Was darf Literatur? Was kann Literatur? Was soll Literatur? Den Bereich zwischen fiktion und Tatsache, zwischen Freiheit der Kunst und moralischen Grundsätzen kann man mit Fug und Recht als ein Spannungsfeld bezeichnen.
In der Süddeutschen Zeitung findet sich derzeit ein interessanter Artikel über den literarischen Umgang mit Tatsachen. So lesen wir:
Was darf, was kann Literatur in Zeiten, in denen die historische Erzählung und der Reportageroman die Bestsellerlisten erobern? Wie weit kann sie bei Tatsachenbeschreibungen gehen, ohne voyeuristisch zu sein, was darf sie erfinden ohne zu lügen? Fragen, die sich in Deutschland gerade erst anlässlich der Debatte um Jonathan Littells "Die Wohlgesinnten" gestellt haben, werden zur Zeit auch in Italien aufgeworfen.
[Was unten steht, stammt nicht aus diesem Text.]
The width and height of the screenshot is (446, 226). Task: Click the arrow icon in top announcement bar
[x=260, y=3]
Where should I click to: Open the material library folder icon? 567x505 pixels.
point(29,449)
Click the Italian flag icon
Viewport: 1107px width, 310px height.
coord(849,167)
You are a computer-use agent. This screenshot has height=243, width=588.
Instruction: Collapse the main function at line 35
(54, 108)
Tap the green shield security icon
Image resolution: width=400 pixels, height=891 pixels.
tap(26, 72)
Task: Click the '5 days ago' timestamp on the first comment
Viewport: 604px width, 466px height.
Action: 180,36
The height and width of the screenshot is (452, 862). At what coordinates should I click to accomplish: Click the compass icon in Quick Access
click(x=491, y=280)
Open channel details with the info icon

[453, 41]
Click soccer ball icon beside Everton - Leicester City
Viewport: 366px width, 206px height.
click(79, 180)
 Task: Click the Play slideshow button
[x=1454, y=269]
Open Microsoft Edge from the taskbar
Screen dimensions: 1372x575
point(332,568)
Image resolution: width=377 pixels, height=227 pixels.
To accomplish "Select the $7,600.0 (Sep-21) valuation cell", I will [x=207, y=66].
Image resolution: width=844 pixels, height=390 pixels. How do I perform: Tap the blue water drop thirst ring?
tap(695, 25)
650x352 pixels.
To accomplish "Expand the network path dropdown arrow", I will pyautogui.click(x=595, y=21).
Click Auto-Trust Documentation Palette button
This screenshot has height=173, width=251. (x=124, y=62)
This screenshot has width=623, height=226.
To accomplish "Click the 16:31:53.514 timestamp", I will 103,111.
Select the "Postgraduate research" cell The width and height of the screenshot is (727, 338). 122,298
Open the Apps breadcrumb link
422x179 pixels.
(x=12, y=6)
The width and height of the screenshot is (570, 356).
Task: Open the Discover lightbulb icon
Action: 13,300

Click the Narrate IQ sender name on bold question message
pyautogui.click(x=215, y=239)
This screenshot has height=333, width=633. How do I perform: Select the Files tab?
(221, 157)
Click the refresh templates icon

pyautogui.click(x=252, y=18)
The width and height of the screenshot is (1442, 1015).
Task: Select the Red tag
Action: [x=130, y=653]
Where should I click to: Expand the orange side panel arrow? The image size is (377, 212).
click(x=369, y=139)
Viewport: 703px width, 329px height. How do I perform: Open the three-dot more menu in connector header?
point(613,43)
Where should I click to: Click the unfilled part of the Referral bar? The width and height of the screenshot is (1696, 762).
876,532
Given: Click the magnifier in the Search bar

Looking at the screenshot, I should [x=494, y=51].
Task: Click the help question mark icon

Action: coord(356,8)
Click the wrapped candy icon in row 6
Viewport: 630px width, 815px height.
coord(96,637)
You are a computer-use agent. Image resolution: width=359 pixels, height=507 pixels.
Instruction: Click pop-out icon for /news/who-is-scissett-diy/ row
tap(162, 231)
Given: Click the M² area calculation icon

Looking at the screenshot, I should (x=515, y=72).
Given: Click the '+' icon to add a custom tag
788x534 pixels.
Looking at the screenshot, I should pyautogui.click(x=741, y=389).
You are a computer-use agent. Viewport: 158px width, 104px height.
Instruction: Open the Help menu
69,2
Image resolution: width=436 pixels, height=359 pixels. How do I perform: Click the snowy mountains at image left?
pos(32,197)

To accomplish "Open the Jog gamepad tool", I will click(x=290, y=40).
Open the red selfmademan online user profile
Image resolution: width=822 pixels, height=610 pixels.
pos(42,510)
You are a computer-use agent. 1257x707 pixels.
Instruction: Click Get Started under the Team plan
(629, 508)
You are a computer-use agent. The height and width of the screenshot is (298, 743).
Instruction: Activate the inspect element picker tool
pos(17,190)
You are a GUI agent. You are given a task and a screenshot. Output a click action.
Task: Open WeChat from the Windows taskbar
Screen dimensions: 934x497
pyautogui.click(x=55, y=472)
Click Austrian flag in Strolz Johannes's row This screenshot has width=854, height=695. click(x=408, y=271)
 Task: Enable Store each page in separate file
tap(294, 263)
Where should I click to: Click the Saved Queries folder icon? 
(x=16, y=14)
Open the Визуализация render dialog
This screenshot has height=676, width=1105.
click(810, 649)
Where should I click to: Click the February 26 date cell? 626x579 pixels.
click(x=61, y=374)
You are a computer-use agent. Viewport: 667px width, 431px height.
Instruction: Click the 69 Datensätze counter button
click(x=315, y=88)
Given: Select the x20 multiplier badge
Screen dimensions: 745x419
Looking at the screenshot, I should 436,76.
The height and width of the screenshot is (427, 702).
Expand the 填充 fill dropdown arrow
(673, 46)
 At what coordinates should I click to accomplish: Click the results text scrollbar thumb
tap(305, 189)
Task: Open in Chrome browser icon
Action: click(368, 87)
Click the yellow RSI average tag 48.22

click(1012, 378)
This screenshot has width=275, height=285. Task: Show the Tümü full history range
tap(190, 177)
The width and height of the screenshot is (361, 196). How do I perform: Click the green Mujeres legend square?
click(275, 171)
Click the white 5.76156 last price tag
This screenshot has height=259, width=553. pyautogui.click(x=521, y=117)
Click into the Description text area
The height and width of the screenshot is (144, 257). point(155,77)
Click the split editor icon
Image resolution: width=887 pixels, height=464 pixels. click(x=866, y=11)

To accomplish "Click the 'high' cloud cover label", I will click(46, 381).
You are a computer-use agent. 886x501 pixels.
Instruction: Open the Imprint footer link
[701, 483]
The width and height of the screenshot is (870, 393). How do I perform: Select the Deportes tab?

Die Fragestellungen sind dabei durchaus komplex. Tut man real existierenden Personen Unrecht, wenn man sie verfremdet und verfälscht darstellt? Oder ist es die Freiheit, ja vielleicht die Aufgabe eines Schriftstellers, reale Geschehnisse künstlerisch zu brechen und neu zu formulieren?
Vermutlich werden wir nie eine erschöpfende Antwort finden, was wiederum den Vorteil hat, dass zahlreiche verkaufsfördernde Skandale entstehen können…. auf wessen Kosten muss dann jeder selbst entscheiden.